Einblicke in die verbotene »Kameradschaft Tor«

Die KS-Tor protestiert im Juli 2004 gegen das Mahnmal für die ermordeten Juden Europas auf dem Alexanderplatz, v.l.n.r.: Ines W., Nicole St. und Björn W.

Mittlerweile hat sogar das Bundesamt für Verfassungsschutz das Thema »Autonome Nationalisten« entdeckt. In Presseberichten heisst es, dass sich diese »neue rechtsextremistische Gruppierung«  kaum von linken Autonomen unterscheiden würde und ein »ernstzunehmendes Phänomen« sei. Doch so »autonom« und so »neu« wie angenommen sind diese Neonazi-Cliquen nicht. Vielmehr klaffen der äußere Habitus und die innere politische Verfasstheit weit auseinander. Wir wollen dies noch einmal am Beispiel  der Berliner »Kameradschaft Tor« verdeutlichen, welche als bundesweiter Vorreiter in Sachen »autonomer Nationalismus« gilt.
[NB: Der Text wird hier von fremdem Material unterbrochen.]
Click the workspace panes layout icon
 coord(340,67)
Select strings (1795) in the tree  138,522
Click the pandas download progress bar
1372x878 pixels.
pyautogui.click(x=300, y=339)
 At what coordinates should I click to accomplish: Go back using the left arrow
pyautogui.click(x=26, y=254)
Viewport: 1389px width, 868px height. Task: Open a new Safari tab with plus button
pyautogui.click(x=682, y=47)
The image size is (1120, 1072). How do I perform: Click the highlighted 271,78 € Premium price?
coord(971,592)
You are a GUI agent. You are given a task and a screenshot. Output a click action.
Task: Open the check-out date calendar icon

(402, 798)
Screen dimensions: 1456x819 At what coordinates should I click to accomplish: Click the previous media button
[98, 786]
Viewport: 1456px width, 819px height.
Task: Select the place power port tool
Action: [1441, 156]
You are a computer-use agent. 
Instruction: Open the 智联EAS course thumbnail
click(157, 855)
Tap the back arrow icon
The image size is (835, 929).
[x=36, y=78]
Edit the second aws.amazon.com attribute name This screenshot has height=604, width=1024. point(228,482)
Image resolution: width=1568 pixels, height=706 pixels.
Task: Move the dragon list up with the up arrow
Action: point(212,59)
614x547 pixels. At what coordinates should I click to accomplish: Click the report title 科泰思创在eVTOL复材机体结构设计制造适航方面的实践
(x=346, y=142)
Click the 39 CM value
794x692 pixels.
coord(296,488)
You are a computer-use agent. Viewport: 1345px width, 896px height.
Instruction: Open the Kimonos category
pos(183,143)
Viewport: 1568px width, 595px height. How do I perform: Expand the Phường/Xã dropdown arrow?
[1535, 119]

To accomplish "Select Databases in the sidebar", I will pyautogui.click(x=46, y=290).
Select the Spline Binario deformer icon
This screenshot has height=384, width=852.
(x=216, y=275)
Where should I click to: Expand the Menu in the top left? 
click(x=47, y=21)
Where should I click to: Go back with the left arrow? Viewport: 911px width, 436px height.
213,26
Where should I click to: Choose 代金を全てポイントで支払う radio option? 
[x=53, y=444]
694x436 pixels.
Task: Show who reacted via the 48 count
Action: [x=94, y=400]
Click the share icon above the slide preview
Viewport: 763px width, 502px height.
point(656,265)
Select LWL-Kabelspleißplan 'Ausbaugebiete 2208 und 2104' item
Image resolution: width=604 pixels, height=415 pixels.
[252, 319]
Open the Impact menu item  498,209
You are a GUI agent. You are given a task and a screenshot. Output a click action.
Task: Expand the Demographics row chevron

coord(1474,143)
Alter Wein in neuen Schläuchen

Der »autonome Nationalismus« ist bisher nichts anderes als der skurrile Versuch traditionellen Nationalsozialismus mit linksautonomem Habitus und Politikformen, sowie moderner, urbaner Jugendkultur in Verbindung zu bringen. Eine Analyse dieser widersprüchlichen Patchworkidenditäten wurde bereits im AIB 69 dargestellt, doch scheint sie immer wieder unter dem allgemeinen Hype über »neue Trends« im Neonazismus unterzugehen. Vernachlässigt werden in diesem Beitrag auch die Aktionsformen dieses Spektrums, welche im AIB 72 dargestellt wurden.

Entstehung der KS Tor

Die KS Tor wurde im Juli 2000 in Berlin gegründet und ist nach ihrem Gründungsort (Frankfurter Tor) benannt. Sie entstand als klassische Neonazi-Kameradschaft mit eigener Satzung, Kameradschaftsabenden und Mitgliedsbeiträgen. Ihre Aktivitäten bestanden vor allem aus Propagandaaktionen und der inflationären Teilnahme an Demonstrationen. Im Mai 2001 führte die KS Tor in Löwenberg (Brandenburg) ein eigenes Zeltlager mit Schießwettbewerb durch. Ihre chronische Geltungssucht befriedigte die KS Tor seit 2000 über eine eigene Homepage, auf der die meisten ihrer Aktionen dargestellt wurden. Anfangs war die KS Tor eng an die Berliner JN angebunden. So erklärte sie auf ihrer Homepage: »Desweiteren unterstützt ein Grossteil, der Mitglieder und Anwärter der Kameradschaft, die Thesen der JN, obwohl wir selbst autonom bzw. parteiunabhängig arbeiten wollen.« Noch im Jahr 2001 publizierte ein »Björn« für den JN-Stützpunkt Nordost einen Bericht über das »1. Brandenburger Zeltlager der Kameradschaft Thor Berlin« in der JN-Zeitschrift »Jugend wacht«.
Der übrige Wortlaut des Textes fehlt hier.